═════ TEXTO PARA ANALIZAR

Entrado el mes de junio, a los días placenteros de mayo nos han sucedido unos días de grandes calores que, por ser los primeros, agotan más. Hoy el cielo está entero, sin una nube, como en los cielos de la cúpulas de los altares de lo santos.
Por ser el más fácil de encontrar, vamos hasta el castro Gazteluzar-Irurbe, al oriente del concejo de Solchaga, municipio de Olóriz. En el lugar ocupa la ermita que el ermitaño fray Juan de Recari informó a los vecinos en mayo de 1580 haberla edificado con título de la Exaltación de la Santa Cruz, en la que pensaba ejercitar vida solitaria, con la limosna de la buena gente i con su trabajo, como reza una tira de octosílabos, asonantados los pares, grabados en piedra arenisca encima de la puerta de entrada en torno a una gran cruz potenzada sobre una pequeña calavera. Para la ermita se aprovecharon elementos del castro. Hasta ella llegué en romería, poco después que hubiera sido restaurada el año 1985, se construyeran las escaleras en el flanco occidental del foso rampa del poblado prerromano, se mejoraran los accesos y se explanara el terreno con fines recreativos. Todo lo cual deterioró seriamente la estratigrafía del castro.
El castro fue habitado en el Hierro Antiguo hasta el Final. A una altura de 752 metros, ocupó, al parecer, una superficie de 8.500 metros cuadrados, a 700 metros del barranco Leoz, uno de los arroyos afluentes del Cidacos, que los arrastra hasta el río Aragón. En la cima amesetada de un espeso monte mixto mediterráneo -encinares, quejigales, coscojares y enebrales-, el resto más importante del poblado primitivo son algunos fragmentos de muralla de sillarejo a seco en todo el perímetro. Es un buen punto de vista y de vigilancia sobre el corredor del Cidacos y sobre el piedemonte de la Sierra de Alaiz.

══════════

INTÉNTALO TÚ:
Prosigue el texto sobre el castro Gazteluzar-Irurbe justo después de su última frase.

═════ DATOS DEL EJERCICIO

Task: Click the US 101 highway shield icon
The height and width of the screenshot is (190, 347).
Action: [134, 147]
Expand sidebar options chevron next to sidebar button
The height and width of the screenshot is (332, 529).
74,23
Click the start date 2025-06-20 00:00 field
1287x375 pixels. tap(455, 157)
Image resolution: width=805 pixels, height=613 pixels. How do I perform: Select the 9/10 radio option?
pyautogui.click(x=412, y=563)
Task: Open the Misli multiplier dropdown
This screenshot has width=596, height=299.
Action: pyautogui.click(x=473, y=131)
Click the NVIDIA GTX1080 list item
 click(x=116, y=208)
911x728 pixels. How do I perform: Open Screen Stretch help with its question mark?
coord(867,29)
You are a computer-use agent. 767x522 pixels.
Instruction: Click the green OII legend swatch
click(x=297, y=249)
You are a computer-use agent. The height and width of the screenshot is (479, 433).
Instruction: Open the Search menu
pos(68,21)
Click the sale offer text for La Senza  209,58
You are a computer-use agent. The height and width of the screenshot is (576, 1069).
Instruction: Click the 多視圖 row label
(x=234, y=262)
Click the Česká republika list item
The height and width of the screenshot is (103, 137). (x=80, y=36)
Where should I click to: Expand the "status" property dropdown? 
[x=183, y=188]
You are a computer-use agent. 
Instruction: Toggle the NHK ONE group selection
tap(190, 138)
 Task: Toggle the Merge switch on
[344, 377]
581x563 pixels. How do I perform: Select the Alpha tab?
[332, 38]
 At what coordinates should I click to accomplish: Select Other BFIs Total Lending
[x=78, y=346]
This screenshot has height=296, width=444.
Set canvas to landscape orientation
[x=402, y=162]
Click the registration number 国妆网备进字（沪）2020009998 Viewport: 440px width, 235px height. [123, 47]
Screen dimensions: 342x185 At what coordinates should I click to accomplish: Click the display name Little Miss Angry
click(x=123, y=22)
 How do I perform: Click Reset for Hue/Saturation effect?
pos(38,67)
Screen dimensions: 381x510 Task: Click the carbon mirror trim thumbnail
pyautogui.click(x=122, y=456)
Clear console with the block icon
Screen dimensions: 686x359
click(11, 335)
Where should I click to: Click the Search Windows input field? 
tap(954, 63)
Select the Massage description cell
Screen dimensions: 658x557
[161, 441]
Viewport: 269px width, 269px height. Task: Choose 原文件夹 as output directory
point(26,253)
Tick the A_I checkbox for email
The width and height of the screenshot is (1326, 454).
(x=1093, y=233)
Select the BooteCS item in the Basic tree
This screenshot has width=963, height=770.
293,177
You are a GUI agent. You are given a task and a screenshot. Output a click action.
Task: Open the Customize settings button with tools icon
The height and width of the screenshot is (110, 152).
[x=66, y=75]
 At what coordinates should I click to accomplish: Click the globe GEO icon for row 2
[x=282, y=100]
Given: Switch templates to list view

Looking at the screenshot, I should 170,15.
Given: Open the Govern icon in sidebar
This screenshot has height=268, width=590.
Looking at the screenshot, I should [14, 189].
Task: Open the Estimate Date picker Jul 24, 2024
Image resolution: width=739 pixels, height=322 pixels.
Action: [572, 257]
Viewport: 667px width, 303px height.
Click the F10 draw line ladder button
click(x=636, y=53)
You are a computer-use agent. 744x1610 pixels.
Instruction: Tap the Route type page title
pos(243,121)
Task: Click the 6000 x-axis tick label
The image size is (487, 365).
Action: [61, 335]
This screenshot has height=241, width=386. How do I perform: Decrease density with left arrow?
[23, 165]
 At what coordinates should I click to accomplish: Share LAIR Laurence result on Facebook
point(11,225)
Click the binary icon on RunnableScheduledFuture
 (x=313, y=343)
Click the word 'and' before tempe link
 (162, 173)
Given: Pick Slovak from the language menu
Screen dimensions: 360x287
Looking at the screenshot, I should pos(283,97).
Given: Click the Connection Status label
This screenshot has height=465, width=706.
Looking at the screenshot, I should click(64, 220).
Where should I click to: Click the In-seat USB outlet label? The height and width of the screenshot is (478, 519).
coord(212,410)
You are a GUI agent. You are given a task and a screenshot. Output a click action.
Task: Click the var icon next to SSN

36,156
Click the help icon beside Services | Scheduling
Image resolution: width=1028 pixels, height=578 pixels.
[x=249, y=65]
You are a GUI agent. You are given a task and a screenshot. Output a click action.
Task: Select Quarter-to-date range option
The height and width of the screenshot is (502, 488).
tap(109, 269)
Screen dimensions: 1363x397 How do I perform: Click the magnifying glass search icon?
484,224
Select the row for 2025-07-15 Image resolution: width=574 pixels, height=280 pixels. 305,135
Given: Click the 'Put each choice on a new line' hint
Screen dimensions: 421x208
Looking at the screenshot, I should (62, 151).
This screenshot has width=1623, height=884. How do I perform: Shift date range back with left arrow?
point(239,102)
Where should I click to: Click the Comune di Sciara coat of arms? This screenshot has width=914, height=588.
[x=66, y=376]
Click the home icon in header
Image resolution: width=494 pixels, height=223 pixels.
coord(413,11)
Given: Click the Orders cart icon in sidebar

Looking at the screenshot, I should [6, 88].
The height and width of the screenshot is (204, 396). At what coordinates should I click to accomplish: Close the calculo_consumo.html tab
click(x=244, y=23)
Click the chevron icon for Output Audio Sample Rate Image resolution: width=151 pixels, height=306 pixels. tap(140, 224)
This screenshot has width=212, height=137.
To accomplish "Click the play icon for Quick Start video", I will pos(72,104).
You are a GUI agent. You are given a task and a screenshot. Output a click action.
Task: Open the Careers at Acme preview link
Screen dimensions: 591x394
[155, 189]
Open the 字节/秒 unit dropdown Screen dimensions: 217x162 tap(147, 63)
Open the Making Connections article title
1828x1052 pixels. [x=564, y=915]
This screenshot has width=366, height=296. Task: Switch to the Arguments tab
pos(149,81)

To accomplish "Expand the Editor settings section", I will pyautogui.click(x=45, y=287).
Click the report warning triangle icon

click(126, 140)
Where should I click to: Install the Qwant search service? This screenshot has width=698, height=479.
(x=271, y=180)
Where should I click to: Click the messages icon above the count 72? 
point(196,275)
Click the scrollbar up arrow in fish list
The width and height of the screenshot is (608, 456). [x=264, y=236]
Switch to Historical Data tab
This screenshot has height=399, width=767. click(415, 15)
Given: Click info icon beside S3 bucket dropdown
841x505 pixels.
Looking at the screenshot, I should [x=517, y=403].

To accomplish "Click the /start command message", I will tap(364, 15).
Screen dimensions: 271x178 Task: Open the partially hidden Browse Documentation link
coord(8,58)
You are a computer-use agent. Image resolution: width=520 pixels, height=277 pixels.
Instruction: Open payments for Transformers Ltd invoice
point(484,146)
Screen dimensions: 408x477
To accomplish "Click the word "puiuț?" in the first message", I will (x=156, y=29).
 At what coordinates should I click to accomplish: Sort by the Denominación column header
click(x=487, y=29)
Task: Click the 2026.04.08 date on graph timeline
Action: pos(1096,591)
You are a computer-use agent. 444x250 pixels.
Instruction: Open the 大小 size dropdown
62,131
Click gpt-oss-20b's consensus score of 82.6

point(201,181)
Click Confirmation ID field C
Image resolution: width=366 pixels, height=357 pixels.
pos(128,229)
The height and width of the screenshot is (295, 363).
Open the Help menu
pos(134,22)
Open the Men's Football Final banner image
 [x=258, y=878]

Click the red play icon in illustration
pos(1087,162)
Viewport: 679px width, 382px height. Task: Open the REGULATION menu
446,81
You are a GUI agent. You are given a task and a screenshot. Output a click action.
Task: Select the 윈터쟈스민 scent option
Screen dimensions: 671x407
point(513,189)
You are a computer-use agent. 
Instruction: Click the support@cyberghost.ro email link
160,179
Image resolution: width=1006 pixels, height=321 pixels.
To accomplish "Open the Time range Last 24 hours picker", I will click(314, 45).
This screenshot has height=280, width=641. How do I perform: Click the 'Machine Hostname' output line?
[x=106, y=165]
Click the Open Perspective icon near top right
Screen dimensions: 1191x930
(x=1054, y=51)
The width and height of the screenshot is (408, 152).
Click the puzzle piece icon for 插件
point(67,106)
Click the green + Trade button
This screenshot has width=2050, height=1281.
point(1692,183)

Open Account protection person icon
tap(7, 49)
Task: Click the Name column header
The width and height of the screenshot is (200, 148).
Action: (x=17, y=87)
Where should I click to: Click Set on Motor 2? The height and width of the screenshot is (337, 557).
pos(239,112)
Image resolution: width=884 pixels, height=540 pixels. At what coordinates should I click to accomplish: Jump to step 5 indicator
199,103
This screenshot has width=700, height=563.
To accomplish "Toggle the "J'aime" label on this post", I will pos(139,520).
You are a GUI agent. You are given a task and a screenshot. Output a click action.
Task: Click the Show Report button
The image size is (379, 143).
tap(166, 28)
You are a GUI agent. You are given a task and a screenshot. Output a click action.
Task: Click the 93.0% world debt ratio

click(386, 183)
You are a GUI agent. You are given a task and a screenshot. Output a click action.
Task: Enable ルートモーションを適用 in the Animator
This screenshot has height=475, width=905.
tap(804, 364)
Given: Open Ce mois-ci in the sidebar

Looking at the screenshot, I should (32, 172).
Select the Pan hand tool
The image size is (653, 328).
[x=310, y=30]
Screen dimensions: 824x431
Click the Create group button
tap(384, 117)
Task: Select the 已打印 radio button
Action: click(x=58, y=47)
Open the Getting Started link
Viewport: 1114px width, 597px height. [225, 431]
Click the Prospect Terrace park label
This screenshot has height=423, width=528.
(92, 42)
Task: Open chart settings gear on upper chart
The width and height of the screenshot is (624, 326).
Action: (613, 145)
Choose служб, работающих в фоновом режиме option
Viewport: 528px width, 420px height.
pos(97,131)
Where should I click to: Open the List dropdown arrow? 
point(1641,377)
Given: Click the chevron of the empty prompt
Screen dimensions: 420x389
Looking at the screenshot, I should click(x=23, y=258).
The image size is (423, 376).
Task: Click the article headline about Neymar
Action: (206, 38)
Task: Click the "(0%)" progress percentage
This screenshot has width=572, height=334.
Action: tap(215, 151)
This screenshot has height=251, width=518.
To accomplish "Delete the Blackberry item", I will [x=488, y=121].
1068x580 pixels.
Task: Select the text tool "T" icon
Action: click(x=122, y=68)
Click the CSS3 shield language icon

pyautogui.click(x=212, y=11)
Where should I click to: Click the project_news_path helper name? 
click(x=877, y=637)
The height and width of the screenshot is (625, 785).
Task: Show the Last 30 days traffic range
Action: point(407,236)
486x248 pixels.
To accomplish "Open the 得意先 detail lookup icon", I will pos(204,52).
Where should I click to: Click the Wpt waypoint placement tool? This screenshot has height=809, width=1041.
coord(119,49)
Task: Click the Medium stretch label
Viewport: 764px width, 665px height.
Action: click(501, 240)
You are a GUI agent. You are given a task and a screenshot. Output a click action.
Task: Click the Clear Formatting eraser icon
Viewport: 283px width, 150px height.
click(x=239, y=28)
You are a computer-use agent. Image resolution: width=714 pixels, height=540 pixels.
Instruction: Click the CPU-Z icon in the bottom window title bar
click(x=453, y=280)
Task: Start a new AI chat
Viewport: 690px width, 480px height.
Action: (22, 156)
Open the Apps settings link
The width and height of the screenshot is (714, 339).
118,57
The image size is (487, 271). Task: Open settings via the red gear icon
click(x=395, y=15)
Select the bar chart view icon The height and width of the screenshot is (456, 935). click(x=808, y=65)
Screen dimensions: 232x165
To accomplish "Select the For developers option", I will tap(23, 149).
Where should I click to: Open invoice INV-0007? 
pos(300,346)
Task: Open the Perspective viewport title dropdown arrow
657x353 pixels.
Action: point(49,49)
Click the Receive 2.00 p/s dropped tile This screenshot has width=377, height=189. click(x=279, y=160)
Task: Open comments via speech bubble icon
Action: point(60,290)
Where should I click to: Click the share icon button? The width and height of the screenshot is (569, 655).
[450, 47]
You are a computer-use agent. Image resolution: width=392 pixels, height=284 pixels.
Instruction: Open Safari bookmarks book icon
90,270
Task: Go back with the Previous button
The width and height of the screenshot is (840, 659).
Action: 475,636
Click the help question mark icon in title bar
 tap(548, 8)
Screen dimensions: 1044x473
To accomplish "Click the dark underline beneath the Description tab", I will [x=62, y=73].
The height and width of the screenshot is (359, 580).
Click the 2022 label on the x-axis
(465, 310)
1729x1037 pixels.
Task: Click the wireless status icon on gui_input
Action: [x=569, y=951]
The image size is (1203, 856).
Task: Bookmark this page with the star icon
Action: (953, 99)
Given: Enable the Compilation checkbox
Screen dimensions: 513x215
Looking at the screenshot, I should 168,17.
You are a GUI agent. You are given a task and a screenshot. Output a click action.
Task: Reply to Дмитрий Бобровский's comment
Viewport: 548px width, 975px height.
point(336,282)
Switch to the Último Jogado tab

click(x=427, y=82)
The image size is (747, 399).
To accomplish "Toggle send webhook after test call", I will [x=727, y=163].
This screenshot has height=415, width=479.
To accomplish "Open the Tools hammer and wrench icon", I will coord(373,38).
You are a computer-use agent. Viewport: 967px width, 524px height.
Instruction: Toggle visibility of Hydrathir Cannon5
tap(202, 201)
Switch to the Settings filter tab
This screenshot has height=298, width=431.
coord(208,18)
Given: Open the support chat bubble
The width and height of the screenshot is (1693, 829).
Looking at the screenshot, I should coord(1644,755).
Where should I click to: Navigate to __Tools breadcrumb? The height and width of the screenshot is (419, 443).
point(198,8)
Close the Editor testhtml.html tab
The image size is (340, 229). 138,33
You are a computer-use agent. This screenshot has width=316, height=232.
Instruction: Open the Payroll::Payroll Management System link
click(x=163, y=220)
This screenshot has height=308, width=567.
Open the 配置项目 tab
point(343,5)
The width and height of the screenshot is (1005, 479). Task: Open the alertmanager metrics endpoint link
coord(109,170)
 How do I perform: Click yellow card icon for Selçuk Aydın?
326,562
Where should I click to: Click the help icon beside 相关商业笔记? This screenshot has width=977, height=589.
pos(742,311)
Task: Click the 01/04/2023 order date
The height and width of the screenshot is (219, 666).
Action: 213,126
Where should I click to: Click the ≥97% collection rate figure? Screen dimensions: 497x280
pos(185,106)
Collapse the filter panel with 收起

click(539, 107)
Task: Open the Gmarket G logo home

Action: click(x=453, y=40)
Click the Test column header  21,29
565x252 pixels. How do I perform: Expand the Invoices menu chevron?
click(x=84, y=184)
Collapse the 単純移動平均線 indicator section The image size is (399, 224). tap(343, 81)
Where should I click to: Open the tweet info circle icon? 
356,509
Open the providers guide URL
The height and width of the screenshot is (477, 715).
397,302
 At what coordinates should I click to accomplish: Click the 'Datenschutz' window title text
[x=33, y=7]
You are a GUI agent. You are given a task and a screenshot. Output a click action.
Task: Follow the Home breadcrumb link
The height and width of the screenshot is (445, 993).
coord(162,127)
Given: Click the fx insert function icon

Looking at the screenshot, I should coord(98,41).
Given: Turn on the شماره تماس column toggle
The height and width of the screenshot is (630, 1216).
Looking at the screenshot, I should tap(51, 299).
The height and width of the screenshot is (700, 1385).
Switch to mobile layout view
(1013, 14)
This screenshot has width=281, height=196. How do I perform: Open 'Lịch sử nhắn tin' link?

══════════

ESPACIO DE RESPUESTA:
En su entorno se encontraron unas pocas muestras de cerámicas manufacturada y celtibéricas y unos pocos molinos de mano.
Antes de volver al castro, llamado también simplemente Gazteluzar, en términos de Oricin, que hemos identificado al pasar, y como el calor ha remitido mucho y sopla ahora un cierzo potente, que anuncia la Dana que se nos viene encima, nos empeñamos en encontrar el otro castro de Oricin, llamado El Castillo, pero erramos el tiro visual y pasamos un buen rato en torno a un promontorio encinoso en medio de un campo de arvejas y otro de girasoles, que no acaba de convencernos. Vemos, sí, muchas piedras en los márgenes, y a a veces montones de piedras, pero no parece que sean restos de torres angulares de defensa, sino probablemente traídas durante siglos por los agricultores de los campos de labor. En las ezpuendas que lindan con la carretera, se levantan, junto a las avenas locas y las cebadillas, unos cardos marianos (sylbum marianum), que, además de llevar en sus hojas y en sus copas la leyenda de la Virgen María, fueron recomendados como benefactores medicinales por Plinio, Dioscórides y Paracelso. Por eso quizás están tan altos, más altos que nunca. Tal vez agradecidos, tal vez provocadores.